SÃO PAULO - O caixa da Telebrás, empresa esvaziada com a privatização do setor de telecomunicações no país, há 10 anos, ganhou um reforço de 200 milhões de dólares no final do ano, mas a empresa ainda não sabe onde vai usar os recursos.
Como explicou Jorge da Motta e Silva, presidente da Telebraás, em entrevista à Reuters nesta quarta-feira, "os recursos já foram alocados no caixa" da companhia, "mas a fonte (para explicar onde eles serão usados) é uma só, o Ministério das Comunicações".
A Telebrás, explicou o executivo, é a empresa que vai executar um possível projeto daquele que elabora as políticas públicas para o setor, que é o Ministério.
Através de um decreto assinado pelo Presidente da República no dia 23 de dezembro, a companhia foi autorizada a realizar um aumento de capital de até 200 milhões de reais.
Motta e Silva lembra que tal processo teve início um ano atrás. "Essa é a continuidade de uma medida administrativa que tinha de passar por uma série de etapas", explicou.
No final de 2007, o Ministério das Comunicações informou que pretendia utilizar a companhia para administrar uma rede de banda larga em projetos de inclusão digital.
Neste ano, entretanto, o Ministério, procurado pela Reuters, ainda não deu nenhuma informação sobre o destino dos recursos.
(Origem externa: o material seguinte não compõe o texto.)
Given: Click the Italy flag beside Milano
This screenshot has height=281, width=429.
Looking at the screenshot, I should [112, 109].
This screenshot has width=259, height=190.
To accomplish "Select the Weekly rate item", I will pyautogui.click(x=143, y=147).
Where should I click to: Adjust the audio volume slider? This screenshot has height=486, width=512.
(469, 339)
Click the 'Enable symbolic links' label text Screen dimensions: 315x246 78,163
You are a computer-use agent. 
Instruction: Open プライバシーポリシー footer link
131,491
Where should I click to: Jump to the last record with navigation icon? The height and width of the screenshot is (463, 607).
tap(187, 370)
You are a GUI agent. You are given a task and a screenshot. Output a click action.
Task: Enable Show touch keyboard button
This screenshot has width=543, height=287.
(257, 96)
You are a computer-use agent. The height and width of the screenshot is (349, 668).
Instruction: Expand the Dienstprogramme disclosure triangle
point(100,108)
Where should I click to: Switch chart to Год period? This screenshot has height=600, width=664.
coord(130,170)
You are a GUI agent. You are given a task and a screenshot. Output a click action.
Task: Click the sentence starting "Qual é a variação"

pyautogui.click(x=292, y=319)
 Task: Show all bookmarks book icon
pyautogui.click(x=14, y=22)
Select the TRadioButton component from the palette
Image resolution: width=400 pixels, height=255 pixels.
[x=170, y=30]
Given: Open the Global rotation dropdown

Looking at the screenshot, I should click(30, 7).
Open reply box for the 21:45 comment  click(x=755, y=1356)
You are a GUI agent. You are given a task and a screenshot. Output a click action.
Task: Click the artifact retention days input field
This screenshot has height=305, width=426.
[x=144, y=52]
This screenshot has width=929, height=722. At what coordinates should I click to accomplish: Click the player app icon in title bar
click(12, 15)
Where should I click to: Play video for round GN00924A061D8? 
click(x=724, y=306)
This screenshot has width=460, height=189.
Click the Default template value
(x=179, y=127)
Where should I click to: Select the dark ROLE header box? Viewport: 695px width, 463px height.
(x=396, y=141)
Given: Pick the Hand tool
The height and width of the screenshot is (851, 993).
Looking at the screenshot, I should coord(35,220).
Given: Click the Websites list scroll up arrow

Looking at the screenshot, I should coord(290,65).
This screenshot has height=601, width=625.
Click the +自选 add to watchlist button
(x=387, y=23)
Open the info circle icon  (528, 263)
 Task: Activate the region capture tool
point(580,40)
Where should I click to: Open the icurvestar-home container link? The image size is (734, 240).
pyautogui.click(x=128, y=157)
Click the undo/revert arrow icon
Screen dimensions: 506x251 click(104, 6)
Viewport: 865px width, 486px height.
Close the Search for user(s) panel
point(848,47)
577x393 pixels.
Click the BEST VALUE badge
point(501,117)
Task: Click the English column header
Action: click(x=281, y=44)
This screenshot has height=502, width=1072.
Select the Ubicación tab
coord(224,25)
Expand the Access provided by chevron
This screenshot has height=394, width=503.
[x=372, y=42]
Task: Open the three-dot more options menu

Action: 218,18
A União atualmente controla 76,46 por cento do capital votante da Telebrás, segundo Motta e Silva, mas deverá ampliar ainda mais seu controle sobre a companhia com a subscrição do aumento de capital.
De janeiro a setembro de 2008, a Telebrás acumula prejuízo líquido de 24,4 milhões de reais, sobre perdas de 16,87 milhões de reais no mesmo intervalo do ano anterior.
Quando anunciou a autorização para o aumento de capital, no dia 26 de dezembro, a companhia viu suas ações saltarem algo como 30 por cento na Bovespa, ainda que com pouca liquidez.